Our government granted a 50-year license to Alcoa in the 1950s based on Alcoa’s planned capital investment in manufacturing and North Carolina jobs. When Alcoa accepted that license, it understood that the federal government had no obligation to renew that license and that the government could “recapture” the project for the public at the end of the license term. Alcoa is a global conglomerate hoping its control of public water resources in North Carolina will in effect be perpetual.

Do Not Let Alcoa “Own” North Carolina Water Resources and Hydropower Plants

If Alcoa gets this license renewed, we North Carolinians will effectively lose control of our water resources for another 50 years.

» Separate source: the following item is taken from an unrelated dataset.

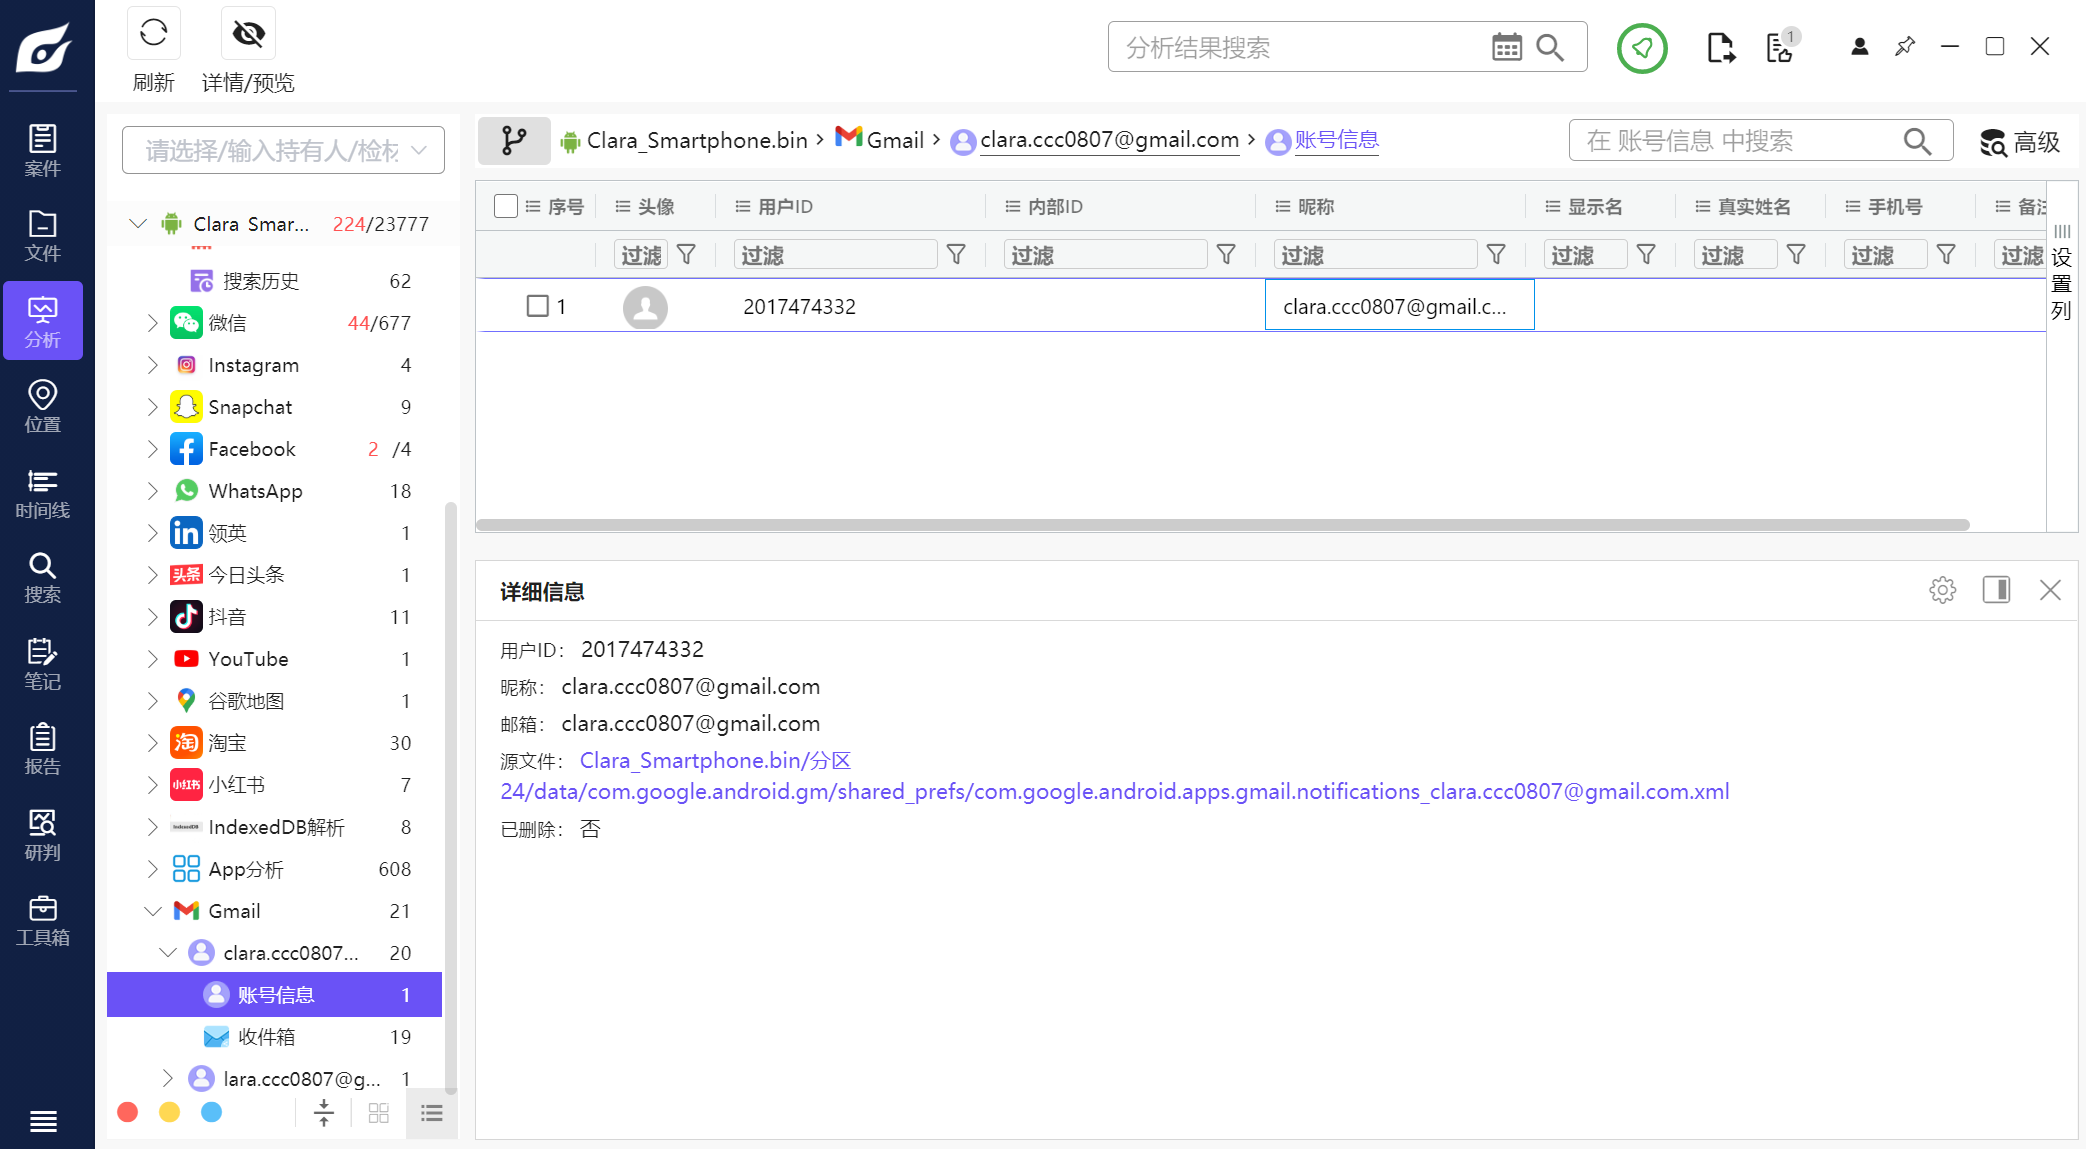Click the branch tree icon in breadcrumb

pos(514,140)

Alcoa has already benefited handsomely from the control of this water since 1915. The 1958 license gave Alcoa the right to use essentially all of the flow of the river to produce electric power for its aluminum operations. With changing weather conditions and growing populations, we question the wisdom of granting a new 50-year license that would give Alcoa primacy in deciding how the state’s water resources are used, or that could require North Carolina citizens to pay Alcoa for the right to drink water from their own basin’s River. Alcoa operates in more than 300 locations in 44 countries. It is a multinational corporation that prioritizes its international shareholder base. The needs of this group of international investors will necessarily be in conflict with the best interests of North Carolinians going forward. Further, because the risk of conflicts with foreign investors owning the license to North Carolina water resources through a private corporation is so high, it is time for North Carolina to get in control of its water resources now. Otherwise, the fact is: there will be no choice for North Carolinians to exercise in this matter for at least another 50 years..

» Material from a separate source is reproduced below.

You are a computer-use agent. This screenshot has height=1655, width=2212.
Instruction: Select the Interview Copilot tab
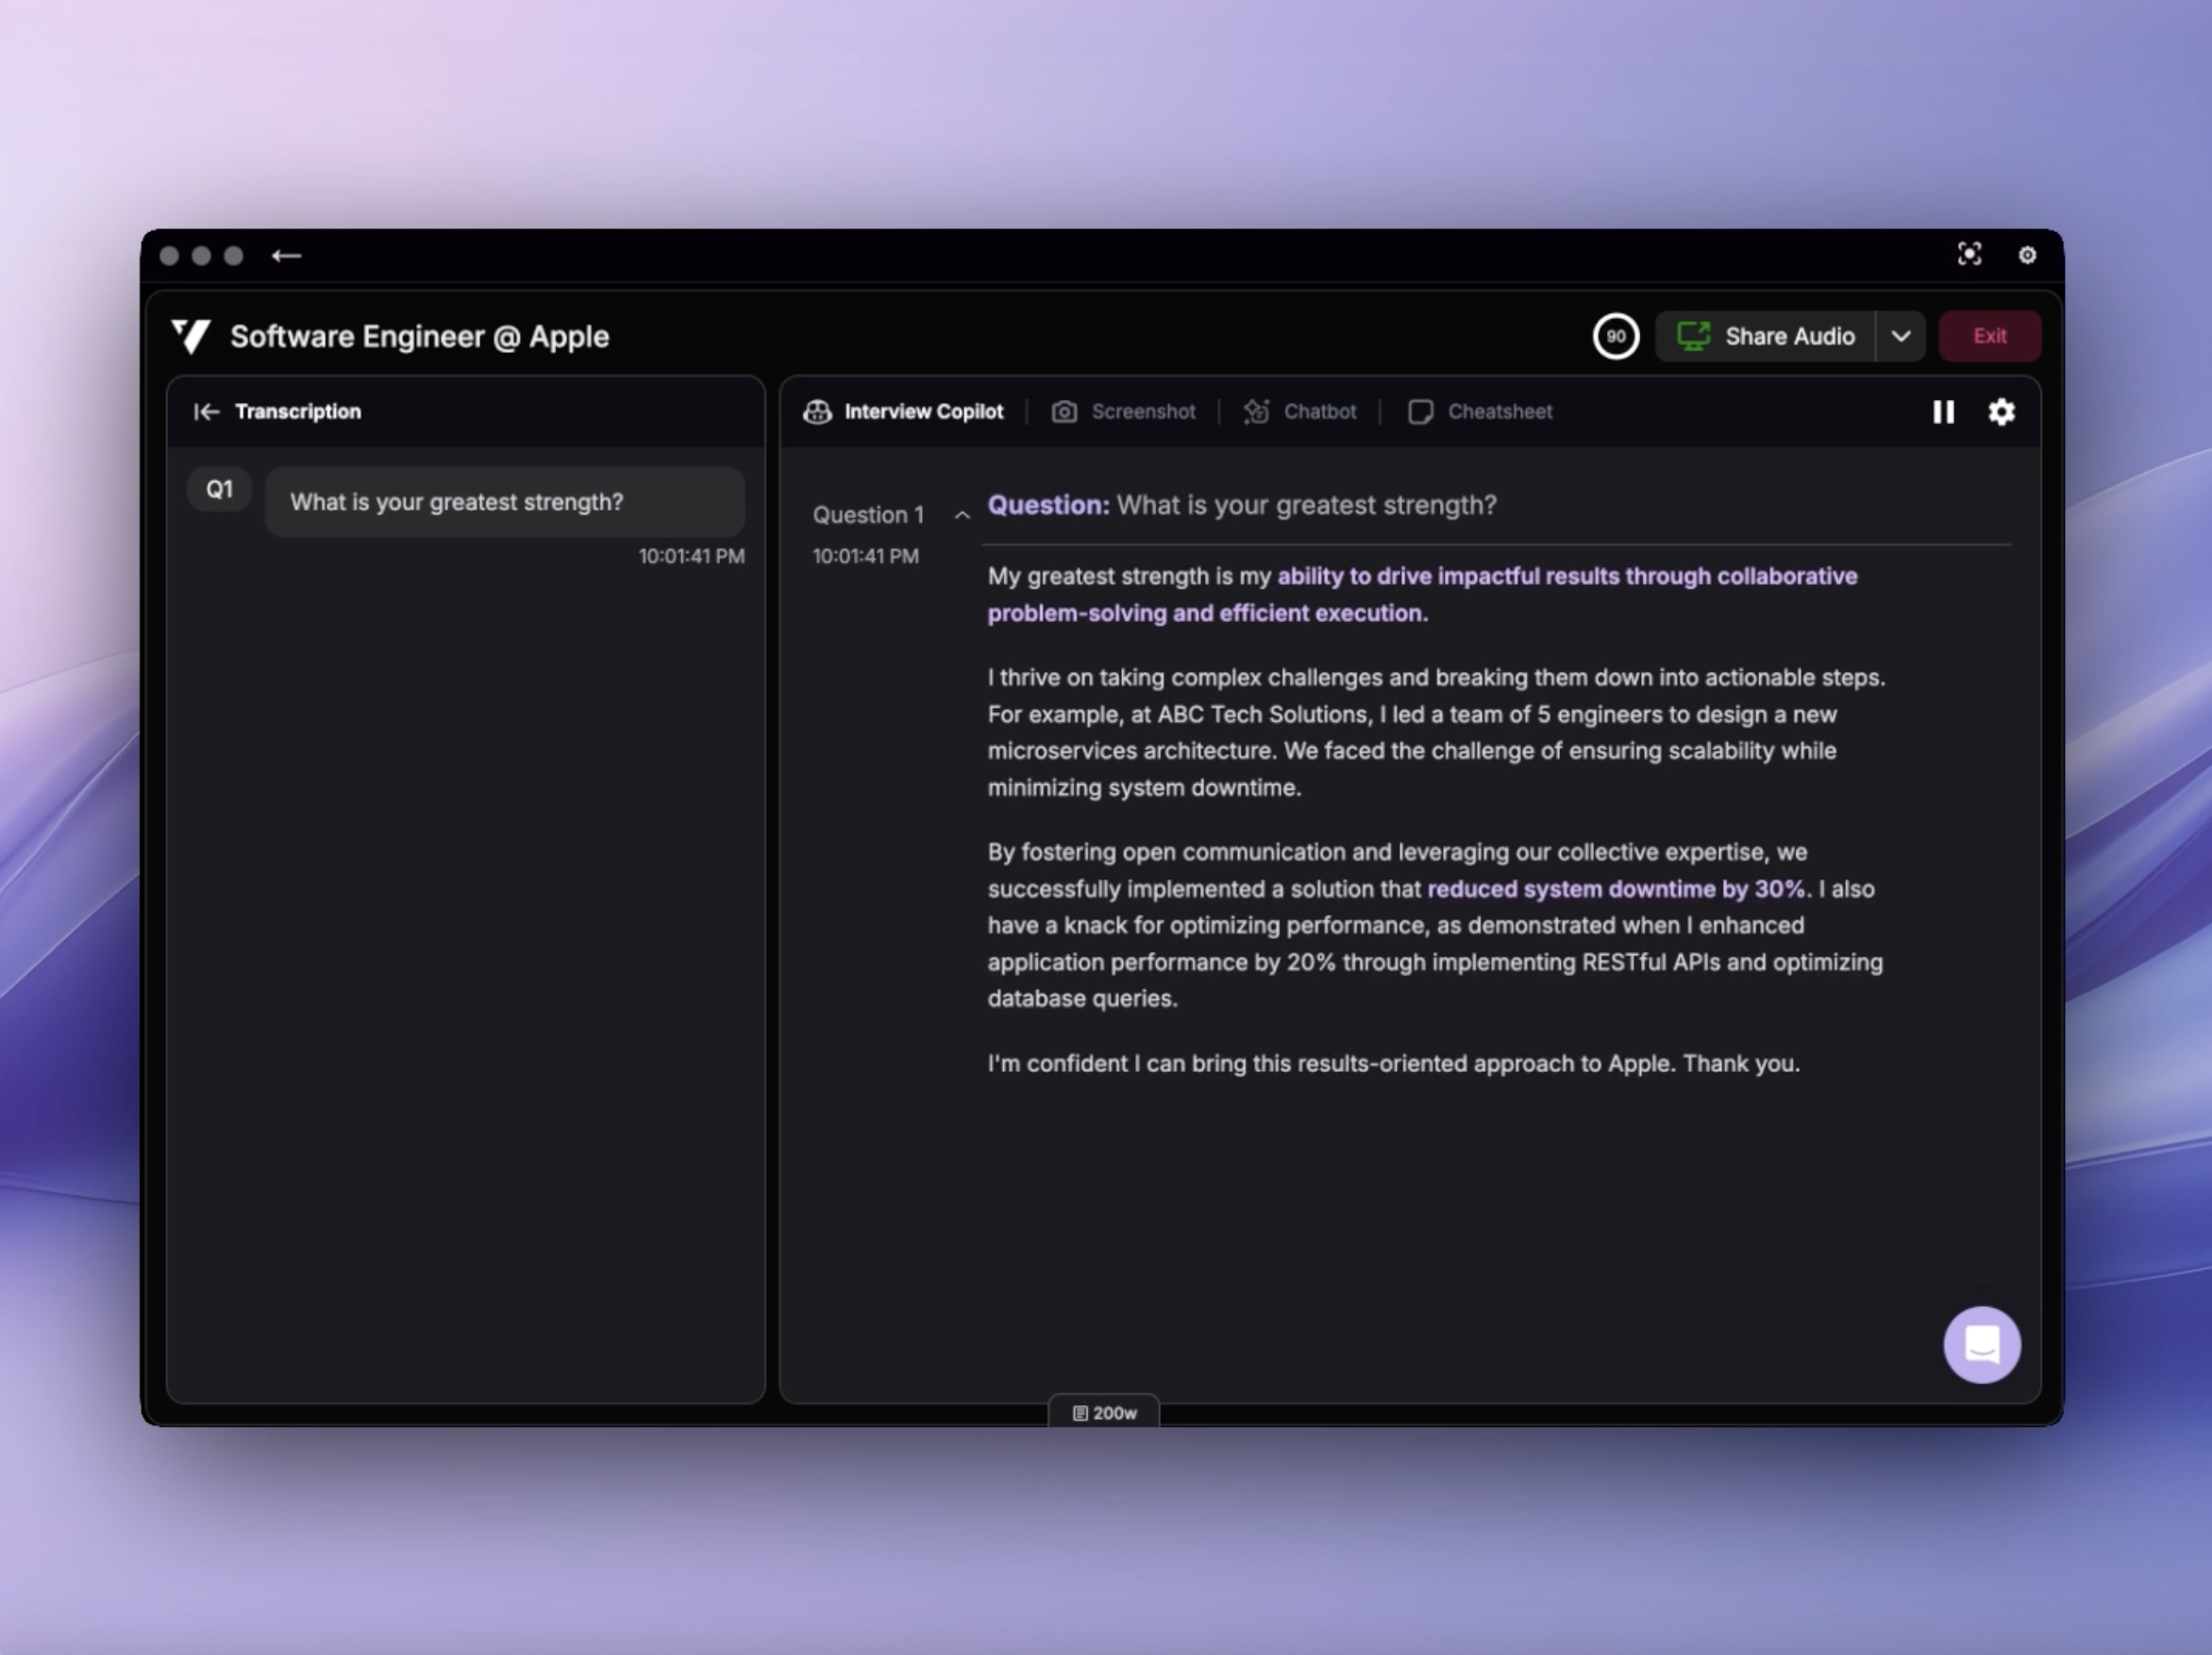point(903,412)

According to the Associated Press, in 2007 Alcoa spent $820,000 lobbying on tariffs affecting world aluminum trade and, among other concerns, lobbying on energy legislation and the licensing of hydroelectric dams. Make no mistake about it; Alcoa will go to great lengths to further and maintain its monopoly of this guaranteed source of revenue and valuable natural resource.

We cannot allow a private multinational corporation to control North Carolina’s public waters for the next 50 years. The Narrows of the Yadkin are and could well remain the one of the most remarkable water power sites in the Atlantic States. Our state leaders must have the foresight to submit a plan to FERC for federal recapture of the water, a plan that will not make us pay to drink from our own River—especially if those flows are being used to deliver power outside the State of North Carolina—or, even worse, deny us the use of our waters at any price. I urge all concerned citizens to contact their representatives and the Governor’s Office now to prevent this travesty from happening. Our state must not allow private sector monopoly control of the River we rely upon to supply so much of our public water supply and to contribute so much to the quality of our lives, as well as allowing us to plan for the future.

FERC licenses are supposed to achieve the best balance of beneficial uses in the public interest. It is naive to assume the potential hydroelectric market power threat from Alcoa or other private sector companies will remain benign. Low electricity prices and absolute control over our own water supply resources are fundamental to the long-term health of the North Carolina economy.

In the states of New York and Washington, agreements exist that allow Alcoa to use the water resources that belong to the people for its own purposes, provided the people and their state governments remain effectively in control of their water resources, so that the primary benefit and use of these resources remain with the citizens, regardless of changes in corporate ownership or in corporate plans. We want these same rights for North Carolinians.